Secret Sharers

The Intimate Rivalries of Modernism and Psychoanalysis

Jennifer Spitzer

Pages: 208

Fordham University Press
Fordham University Press

This book can be opened with

Glassboxx eBooks and audiobooks can be opened on phones, tablets, iOS and Android devices

Paperback / softback
ISBN: 9781531502096
Published: 21 February 2023
$30.00
Hardback
ISBN: 9781531502089
Published: 21 February 2023
$105.00
eBook (ePub)
ISBN: 9781531502102
Published: 21 February 2023
$29.99

Note on our eBooks: you can read our eBooks (ePUB or PDF) on the free Fordham Books app on iOS, Android, and desktop. To purchase a digital book you will need to create an account if you don’t already have one.

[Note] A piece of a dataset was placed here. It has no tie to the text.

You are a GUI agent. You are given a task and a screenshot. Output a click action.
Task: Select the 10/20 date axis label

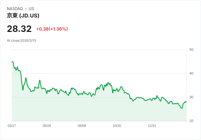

After purchasing you will receive instructions on how to get started.

Secret Sharers traces a genealogy of secret sharing between literary modernism and psychoanalysis, focusing on the productive entanglements and intense competitive rivalries that helped shape Anglo-American modernism as a field. As Jennifer Spitzer reveals, such rivalries played out in explicit criticism, inventive misreadings, and revisions of Freudian forms—from D. H. Lawrence’s re-descriptions of the unconscious to Vladimir Nabokov’s parodies of the psychoanalytic case study. While some modernists engaged directly with Freud and Freudian psychoanalysis with unmistakable rivalry and critique, others wrestled in more complex ways with Freud’s legacy. The key protagonists of this study—D. H. Lawrence, Virginia Woolf, W. H. Auden, and Vladimir Nabokov—are noteworthy for the way they engaged with, popularized, and revised the terms of Freudian psychoanalysis, while also struggling with it as an encroaching discourse. Modernists read psychoanalysis, misread psychoanalysis, and sometimes refused to read it altogether, while expressing anxiety about being read by psychoanalysis—subjecting themselves and their art to psychoanalytic interpretations.

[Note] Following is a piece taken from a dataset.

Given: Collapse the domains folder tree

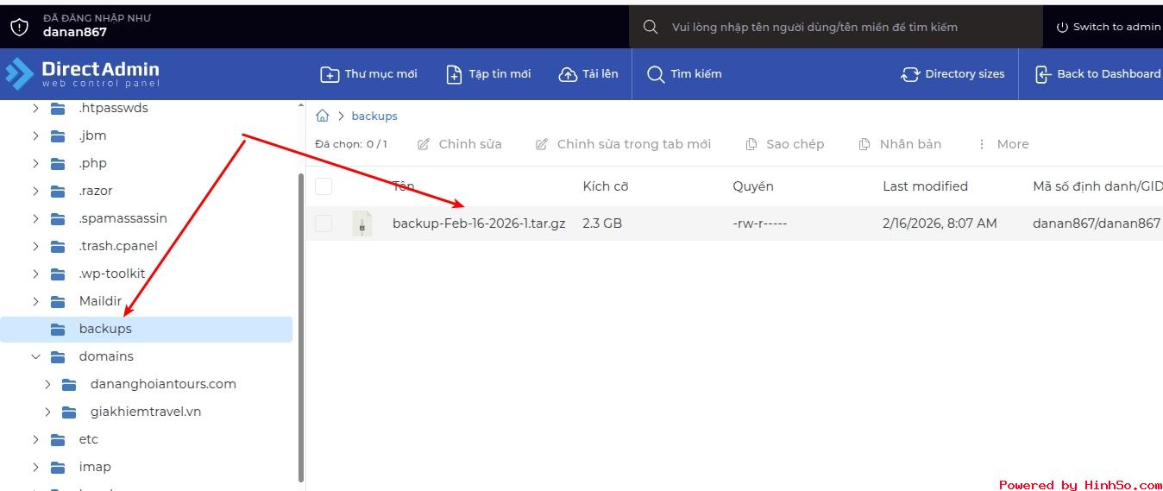Looking at the screenshot, I should coord(35,356).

As analysts, such as Freud, Ernest Jones, and Alfred Kuttner, turned to literature and art to illustrate psychoanalytic theories, modernists sought to counter such reductive narratives by envisioning competing formulations of the relationship between literature and psychic life. Modernists often expressed ambivalence about the probing, symptomatic style of psychoanalytic interpretation and responded with a re-doubling of arguments for aesthetic autonomy, formal self-consciousness, and amateurism. Secret Sharers reveals how modernists transformed the hermeneutic and diagnostic priorities of psychoanalysis into novel aesthetic strategies and distinctive modes of epistemological and critical engagement. In reassessing the historical and intellectual legacies of modernism, this book suggests that modernist responses to psychoanalytic criticism anticipate more recent critical debates about the value of “symptomatic” reading and the “hermeneutics of suspicion.”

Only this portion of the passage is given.